Netflix product bros with awful haircuts explain how MindFlix would work. | Netflix/YouTube

But are we sure we want it?

I certainly wouldn’t mind a better interface than the draconian Netflix app on my TV. Painstakingly typing a show or movie name using the tiny buttons on my remote has gotten kind of old.

But Amazon’s tiny Fire TV controller is much easier to use, and its Alexa voice-command feature saves quite a few clicks, though it doesn’t always interpret my spoken search terms properly. It does get lost a lot — a perennial annoyance MindFlix’s promo video promises to solve. (If you plan to wear the hippie headband 24/7, that is…)

The pros of a remote? You can sit on it and break it without having to pay $249 for another one.

Granted, it’s a lot easier to hog the remote when it’s strapped to your head. But…what happens if I and my girlfriend have one?
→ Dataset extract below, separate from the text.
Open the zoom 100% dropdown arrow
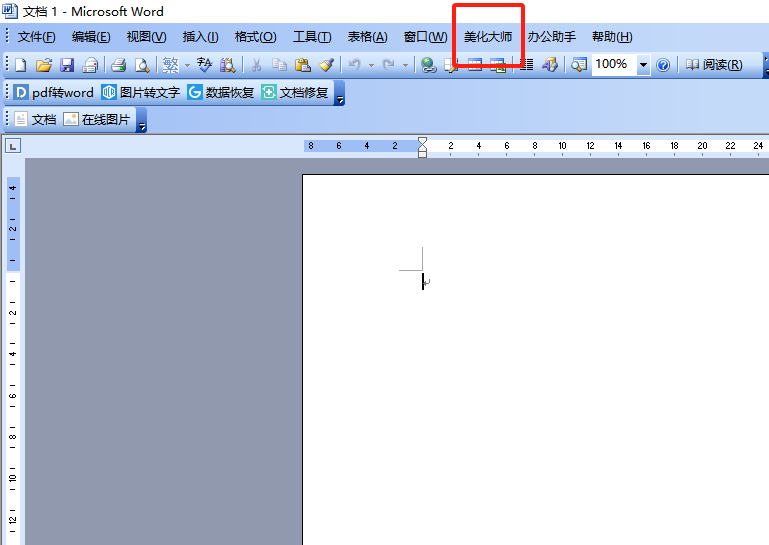 [x=643, y=65]
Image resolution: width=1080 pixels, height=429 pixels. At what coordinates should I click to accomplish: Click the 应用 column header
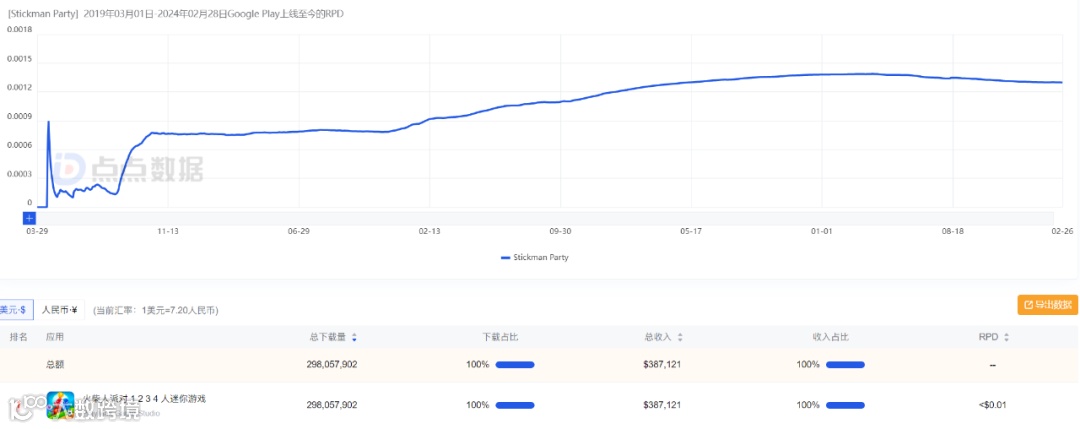tap(55, 338)
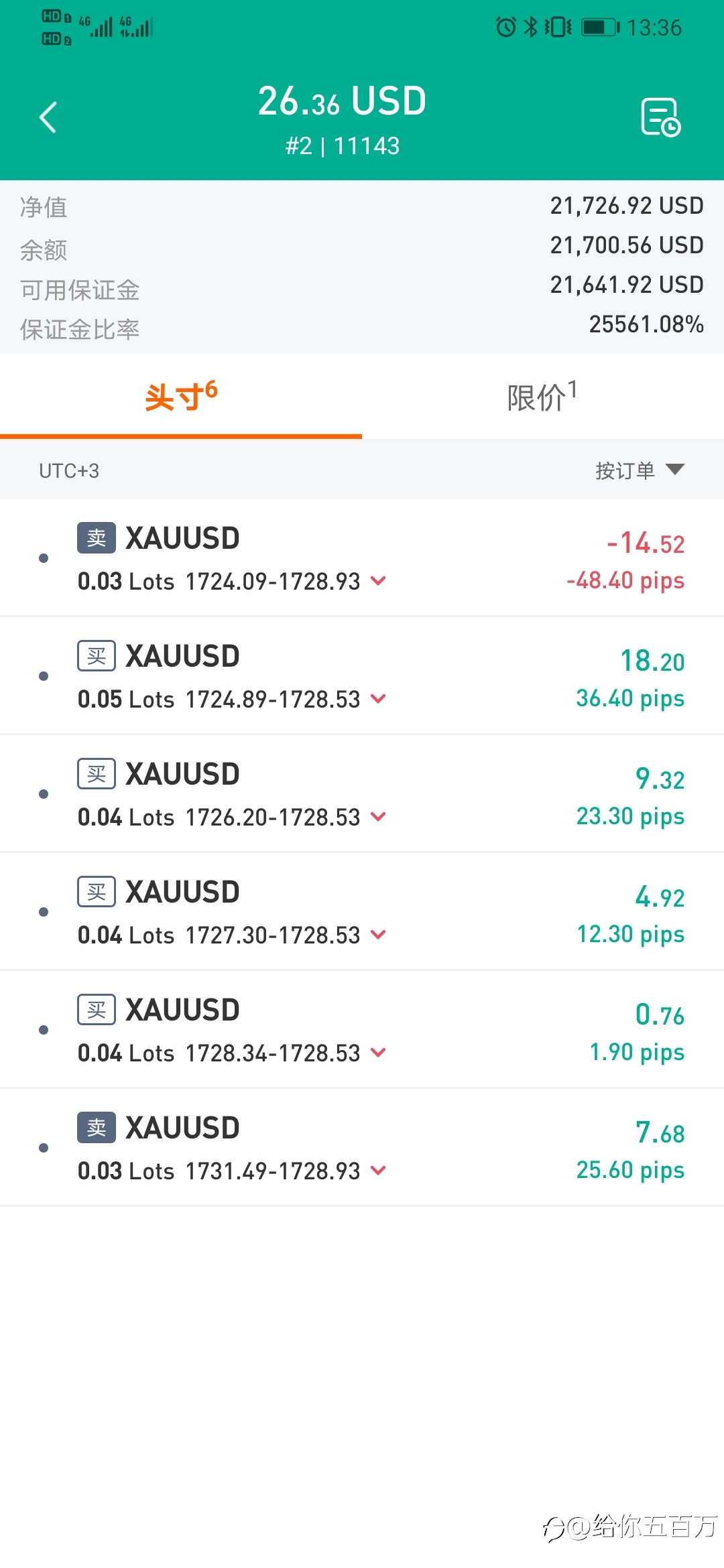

And just how lazy should I aspire to be? One product bro in the video exclaims, “Whoa, this thing’s great! I don’t think I ever have to move again!” But is that a good thing? Could all that nodding and head-shaking give me some kind of permanent tic?

Perhaps my biggest issue: I just don’t know if I want anything built by a media company on my head, reading signals from my brain. That’s access to too much personal data. Remember how Netflix put together one of its first hit shows, 2013’s “House of Cards” remake? (Yes, I said “remake”: It’s based on a British show that, for my money, is superior.)

After mining data about what tens of millions of Netflix users watched, and for how long, the streaming company decided a remake of the popular Brit series would be popular. It was, and I like it, but it did feel creepy knowing that all the times I clicked on movies like “Nymphomaniac,” Netflix was watching and taking notes. Do I want them taking notes on my brain? Where does it end?